**Tasks to carry out**
A - Answer these questions using the tart cherry report:
(i) Which grant recipient is listed?
(ii) What machine was used to harvest fruit in high density tart cherry systems?
(iii) Since when has Sheriden Hansen been working on the project?
B - Proceed with the tart cherry report, picking up after its final sentence.

# start of Source

Improving Tart Cherry Sustainability

2016 Annual Report for SW15-029

Project Type: Research and Education
Funds awarded in 2015: $230,154.00
Projected End Date: 12/31/2018
Grant Recipient: Utah State University
Region: Western
State: Utah
Principal Investigator:
Dr. Brent Black
Utah State University

Improving Tart Cherry Sustainability

Summary

During the reporting period (2016), assessment of rootstocks and in-row tree spacing was carried out through measurement of yield for each rootstock, spacing and training treatment in three existing orchards. A prototype mechanical over-the-row harvester was used to harvest fruit in high density tart cherry systems, and some changes were made to the harvester to improve effectiveness. Graduate student Sheriden Hansen has now been working on the project since June 2015. During 2016, her efforts focused on: (1) a second year of evaluating renewal pruning techniques in high density orchards to facilitate over-the-row harvesting, (2) evaluating the effectiveness of mechanical summer pruning in high density orchards, and (3) quantifying the relationship between light micro-environment and fruit quality in both conventional and high density orchards. We also carried out experiments to evaluate the effects of training system on spray droplet distribution within the canopy as well as total light interception. Samples and data collected in 2016 are currently being analyzed.

# end of Source
# start of Data excerpt

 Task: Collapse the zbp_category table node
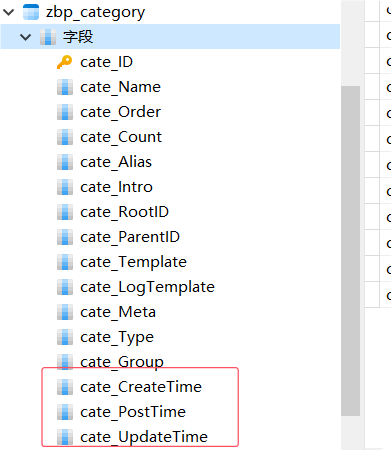pos(9,12)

# end of Data excerpt

**Answers to the exercise**
A -
(i) Utah State University
(ii) A prototype mechanical over-the-row harvester
(iii) June 2015

B -
Objectives/Performance Targets

 Project Objectives:

1) Determine the optimum combination of rootstock, row spacing and tree training.

2) Compare the distribution uniformity of crop protectant applications.

3) Determine the response of ‘Montmorency’ tart cherry to mechanical summer pruning.

4) Determine the relationship between light micro-environment and fruit quality in tart cherry.

5) Develop enterprise budgets for both conventional and high density systems.

6) Provide high-density cherry management experience to several early adopters.

Accomplishments/Milestones

Objective 1. Rootstock, row spacing, and tree training was evaluated in two experimental orchards at the Kaysville research farm.  Treatments were harvested on 18-19 July, 2016 with a prototype over-the-row harvester.  Additional problems were experienced with the harvester when the aluminum shaker head that was rebuilt in 2015 again fractured.  Replacement steel heads that were ordered in 2015 were installed and no further problems arose.  The more rigid steel heads seem to provide a more effective harvest than the original aluminum parts.  After completion of the harvest at Kaysville, the harvester was transported to a grower cooperator orchard in Santaquin, Utah.  A one-acre test planting established in 2013 was mechanically harvested for the first time on 26 July, 2016.  With harvest, yield measurements were taken for each treatment type and have been evaluated for productivity.  Growers from the Utah County area were invited to observe the Santaquin harvest, and approximately 30 growers came to observe the machine.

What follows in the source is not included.